→ **WHAT IS ASKED**
Duplicate every line of the entries from the one that contains "Task: Open the" down to the one that contains "How do I perform: Go", both included, and leave the pictures out.

→ **DATA SECTION**

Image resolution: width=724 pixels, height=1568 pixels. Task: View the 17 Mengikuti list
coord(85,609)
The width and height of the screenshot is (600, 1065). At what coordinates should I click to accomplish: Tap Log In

--

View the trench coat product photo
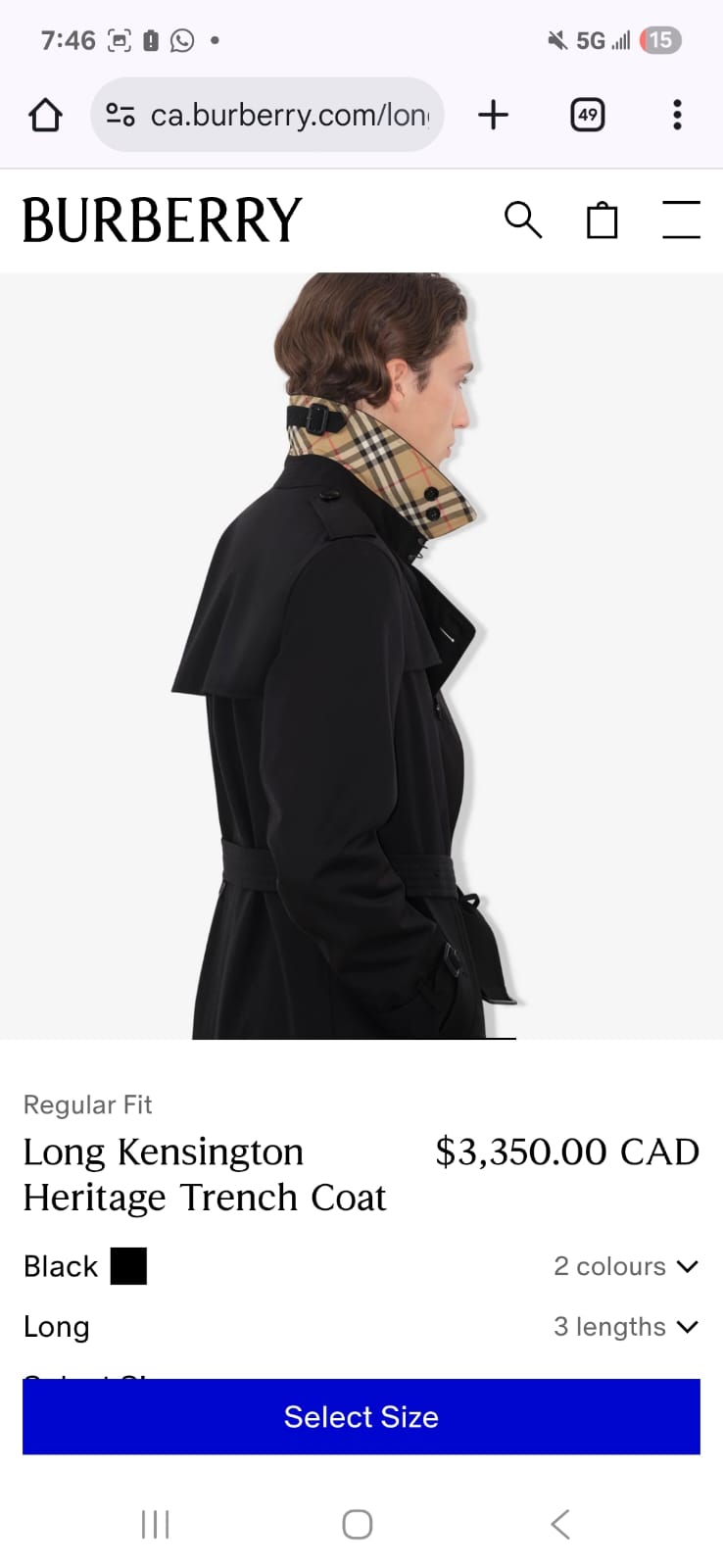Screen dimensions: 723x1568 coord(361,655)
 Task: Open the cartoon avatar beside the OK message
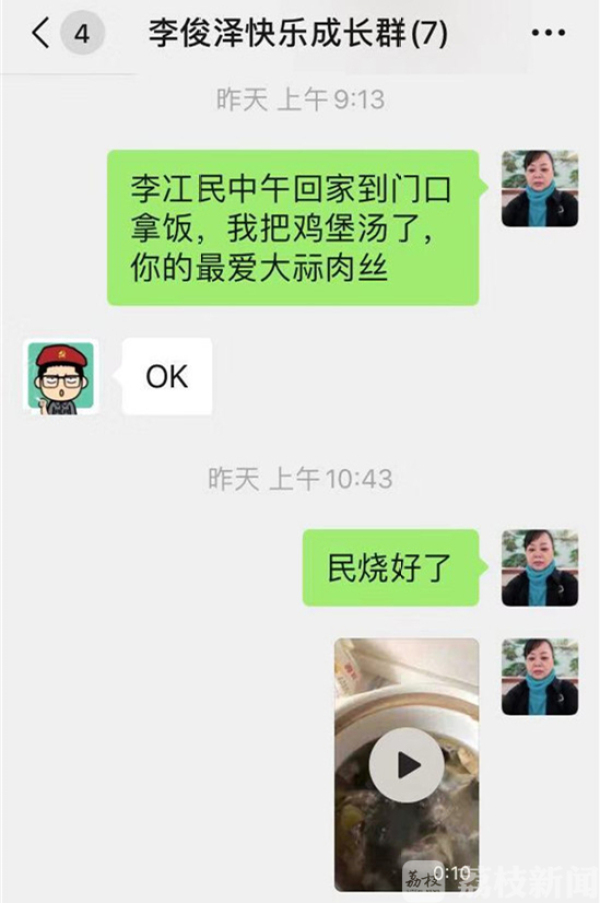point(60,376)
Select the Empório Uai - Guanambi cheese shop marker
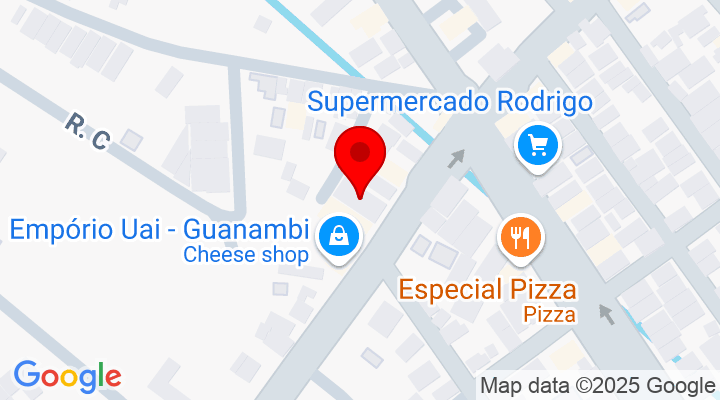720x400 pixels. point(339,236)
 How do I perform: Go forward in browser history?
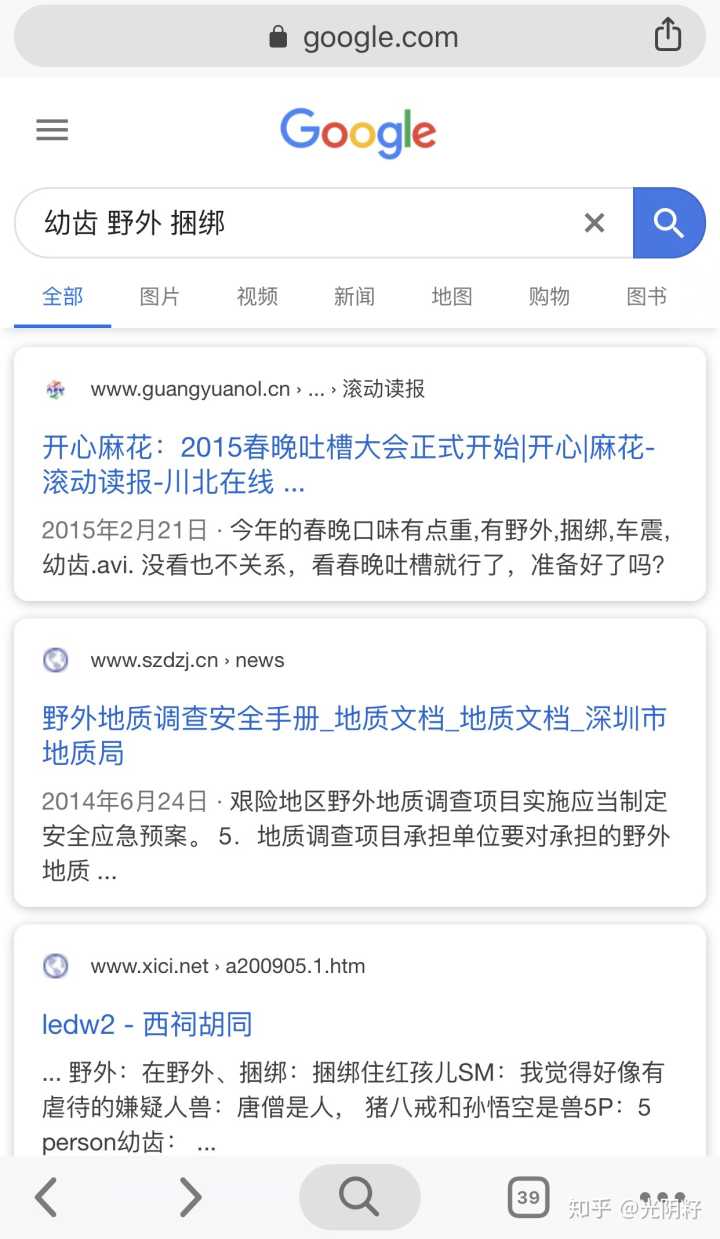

→ **RESPONSE TO THIS TASK**
 Task: Open the cartoon avatar beside the OK message
point(60,376)
Select the Empório Uai - Guanambi cheese shop marker
720x400 pixels. point(339,236)
 How do I perform: Go forward in browser history?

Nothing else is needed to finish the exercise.